## EXTRACTED ENTRIES
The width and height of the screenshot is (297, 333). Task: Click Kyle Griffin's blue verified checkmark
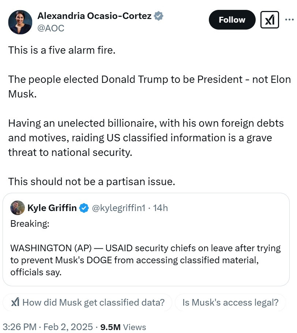click(84, 208)
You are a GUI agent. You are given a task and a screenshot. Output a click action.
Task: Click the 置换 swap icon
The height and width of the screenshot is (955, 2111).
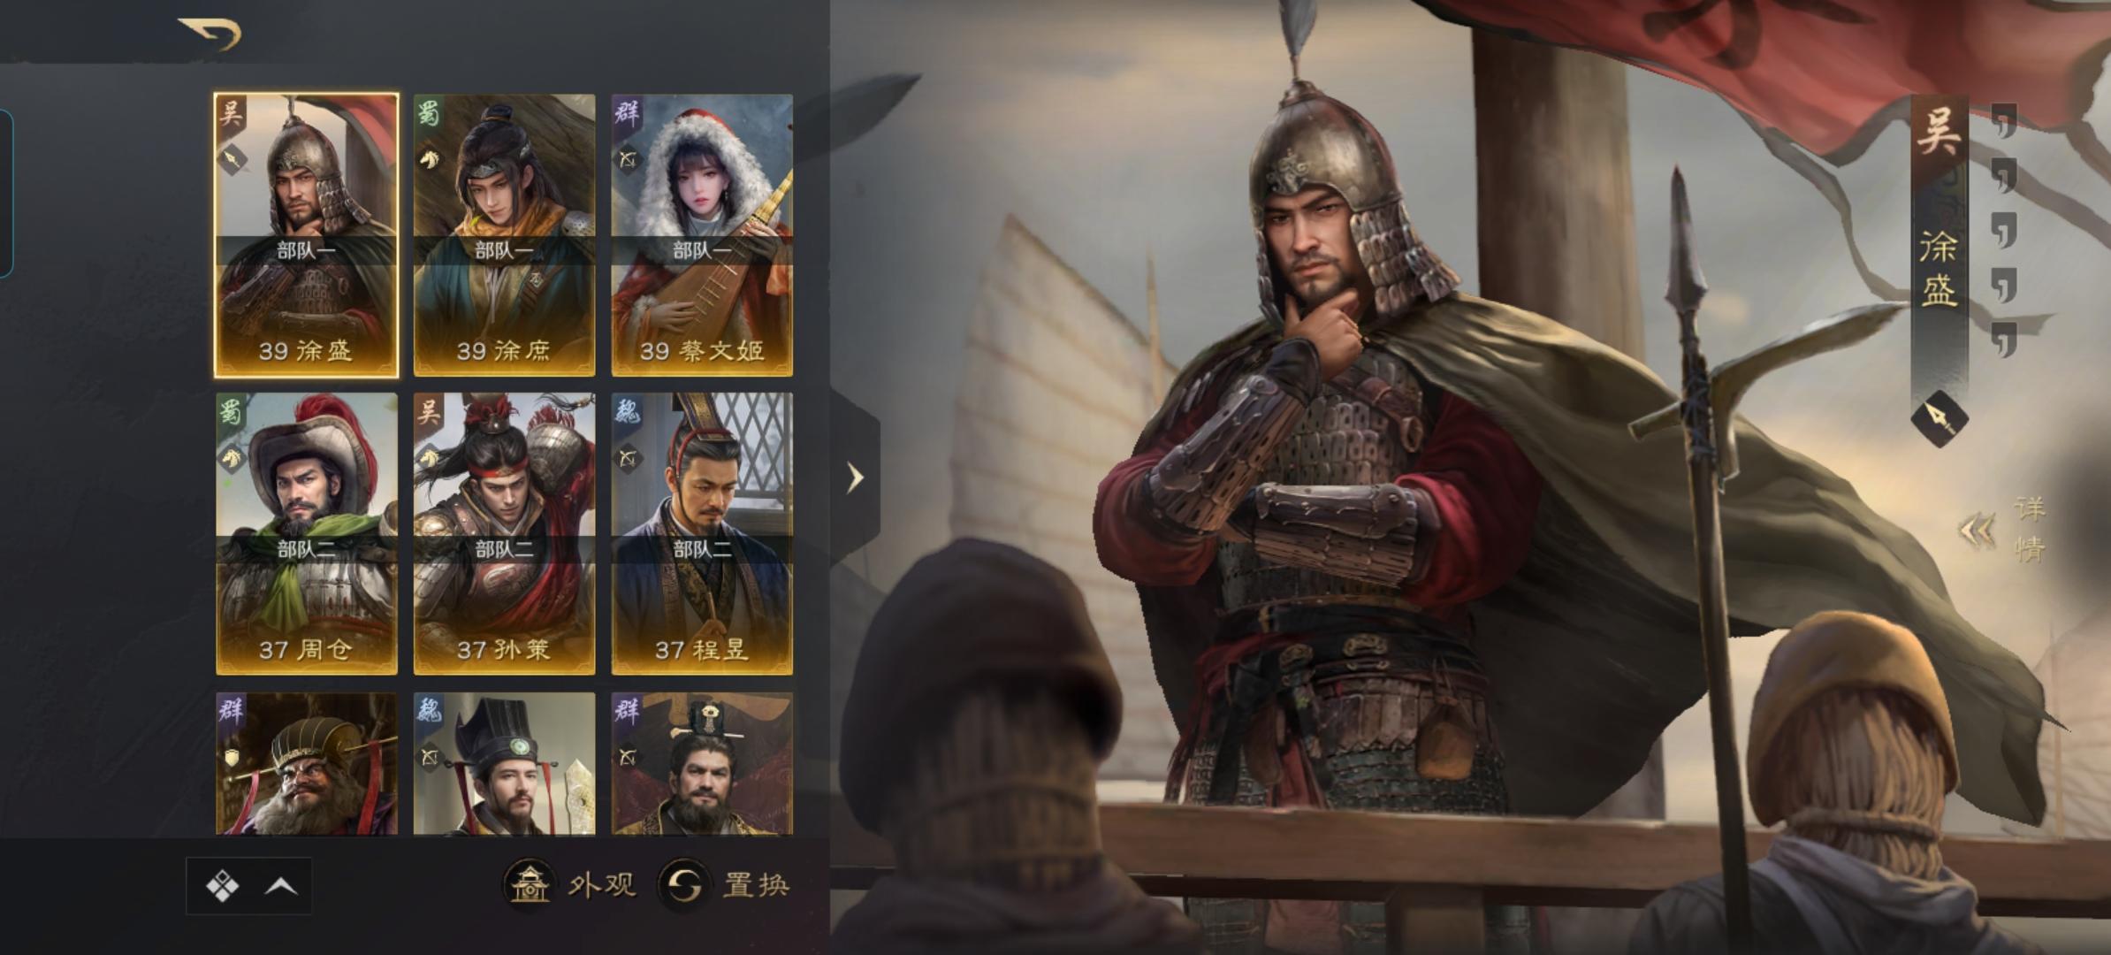[x=684, y=884]
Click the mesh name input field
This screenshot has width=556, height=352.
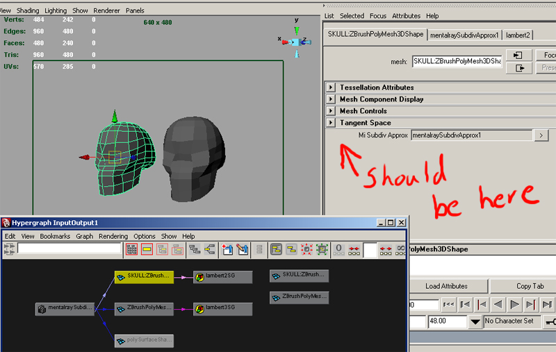click(457, 61)
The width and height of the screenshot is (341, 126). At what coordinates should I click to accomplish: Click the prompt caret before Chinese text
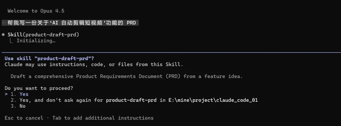coord(3,23)
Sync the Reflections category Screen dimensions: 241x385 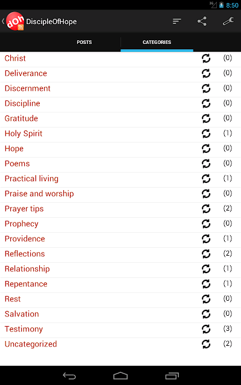[x=206, y=254]
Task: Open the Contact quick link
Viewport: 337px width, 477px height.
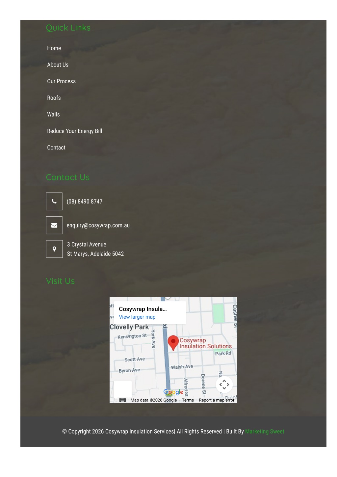Action: click(56, 147)
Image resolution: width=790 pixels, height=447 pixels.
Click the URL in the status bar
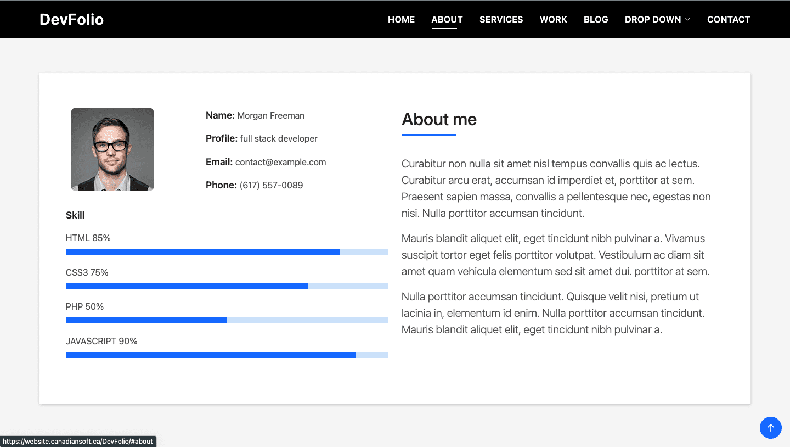78,441
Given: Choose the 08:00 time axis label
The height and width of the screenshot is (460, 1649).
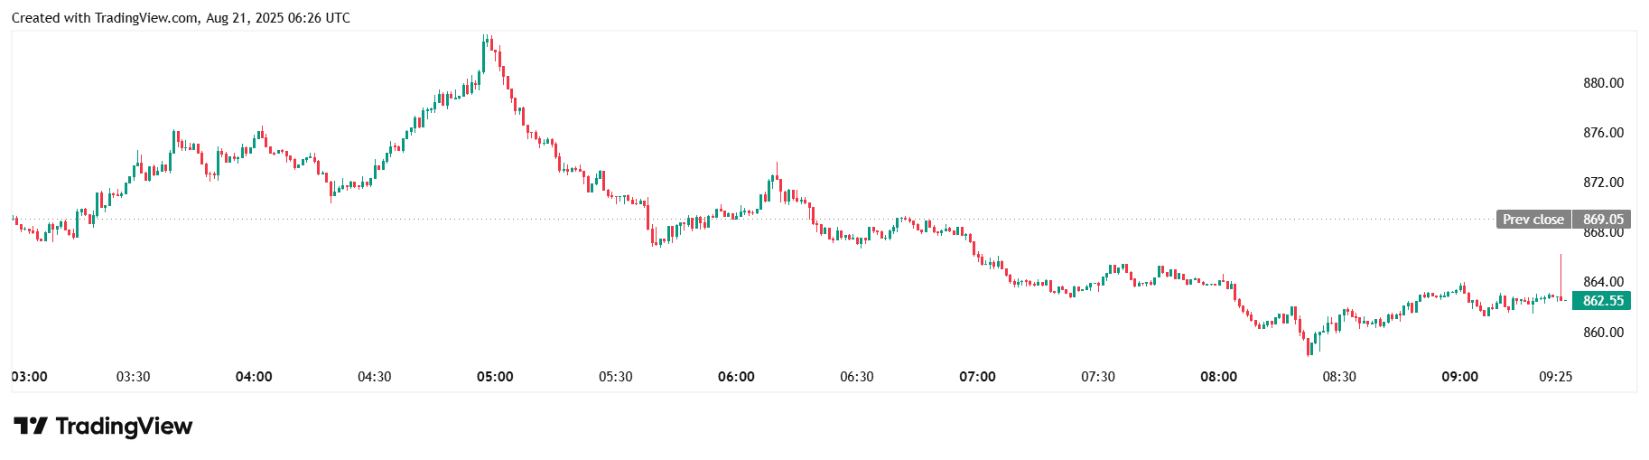Looking at the screenshot, I should click(1218, 377).
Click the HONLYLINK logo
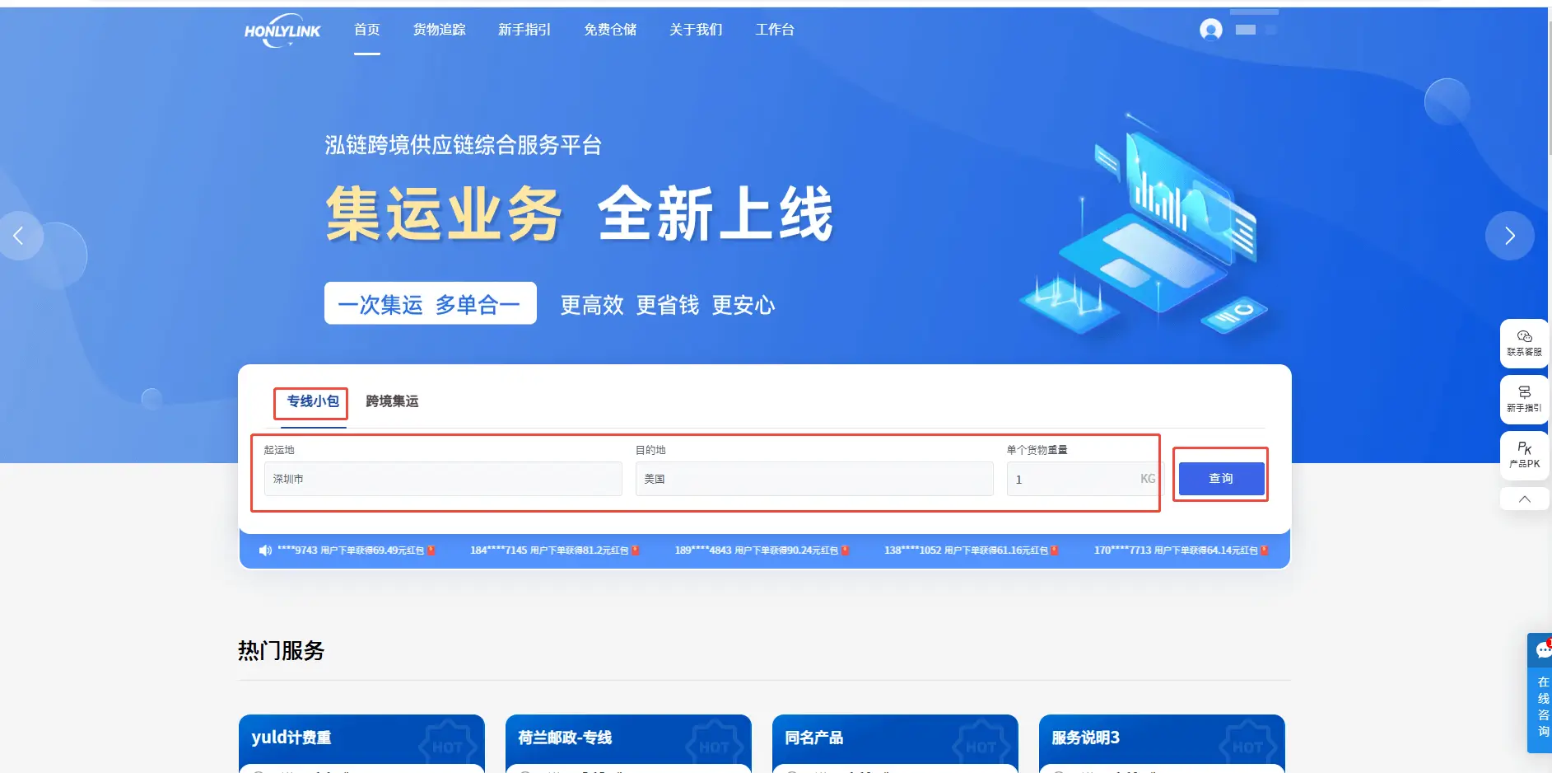The height and width of the screenshot is (773, 1552). [282, 30]
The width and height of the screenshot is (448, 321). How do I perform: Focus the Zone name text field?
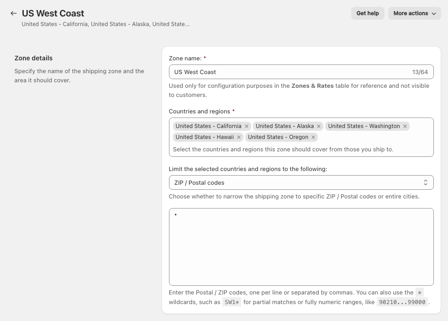pos(290,72)
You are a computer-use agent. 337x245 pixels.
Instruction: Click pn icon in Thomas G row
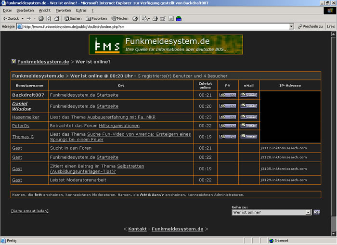point(228,137)
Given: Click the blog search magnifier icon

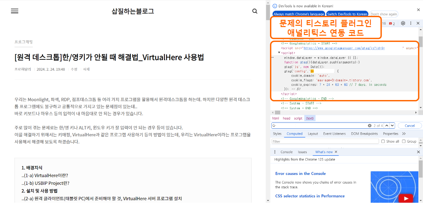Looking at the screenshot, I should click(254, 11).
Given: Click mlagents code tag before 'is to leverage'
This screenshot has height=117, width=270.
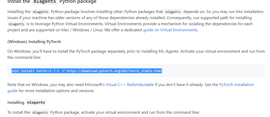Looking at the screenshot, I should click(17, 24).
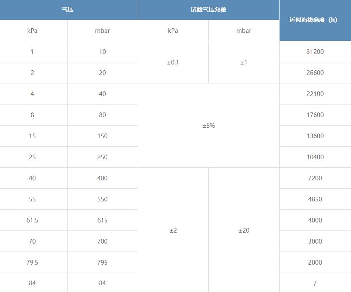Click the altitude value 31200

pos(315,52)
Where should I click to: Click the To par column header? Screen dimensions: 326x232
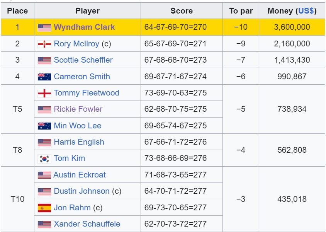pos(241,11)
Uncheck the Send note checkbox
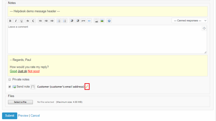 click(x=10, y=87)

## WORK TO BE COMPLETED
Please count how many lines of the material above include the string "pixels", then give that number alone.

## ANSWER BOX
2